Upon realizing that traditional, summative tests in general and oral tests in particular create an excessive amount of anxiety in our adult students, the vast majority of whom are not learning English to pass a proficiency exam, my institution decided to adopt a formative assessment model in our adult courses. Rather than take a written and an oral test at the end of the module, students take a set of short assessments throughout the course. At the end of the module, they have the chance to retake the assessments they didn’t do so well on. Two of these assessments are oral.
The idea of formative assessment is that it should be directly linked to the learning outcomes and instructional strategies developed to attain such outcomes. Ideally, the interconnectedness is so natural and fluid that instructional strategies and the assessment itself are naturally intertwined, and students hardly notice when practice finishes and assessment begins. This is sometimes easier said than done. We teachers read a lot about formative assessment in academic articles, but rarely are the specifics and logistics of such assessments explained.

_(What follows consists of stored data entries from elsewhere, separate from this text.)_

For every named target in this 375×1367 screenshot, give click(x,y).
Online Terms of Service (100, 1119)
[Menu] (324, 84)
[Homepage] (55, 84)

I’m going to describe an assessment I conducted in my class of pre-intermediate adults to illustrate how this idea works and how technology can enhance the formative aspect of oral assessments.
By way of the activities in their book, students had been practicing using the present perfect to ask about experiences with music and the simple past to refer to a specific moment in the past in which these experiences had occurred. They had also learned vocabulary related to music and to talking about experiences. Now it was time to consolidate this knowledge and assess if students had really achieved the intended outcomes:
Students will be able to ask each other about past experiences related to music and expand the conversation by providing details on the experience.
Here are the steps followed:
1) Students were paired up and asked to practice two different dialogues as models. Here is one of them:
2) Then, they were presented with two other dialogues but now had to fill in the blanks with the missing words. Here is an example:
3) Moving on to less controlled practice, they were given some dialogue cues and had to come up with the conversation, based on their own experiences:
4) After the cycle of very controlled to freer practice, students were given the following instructions, developed by my colleague and Course Supervisor Ronaldo Lima Jr:
Ask your partner some questions about musical experience. Begin with a “have you ever” question and then ask some follow-up questions. Below are some ideas, but you can create your own questions about experiences related to music.
Have you ever been to a rock/jazz/pop concert?
Have you ever played in a band?
Have you ever traveled just to go to a concert?
Have you ever been to a concert by “Orquestra Sinfônica do Teatro Nacional”?
Have you ever come to a “Sexta Musical” here at Casa Thomas Jefferson?
Have you ever been to Rock’n’Rio/Porão do Rock?
Have you ever been to a music festival?
Have you ever been to a concert by Roberto Carlos/Tom Jobim/Michael Jackson/Beyoncée/etc.?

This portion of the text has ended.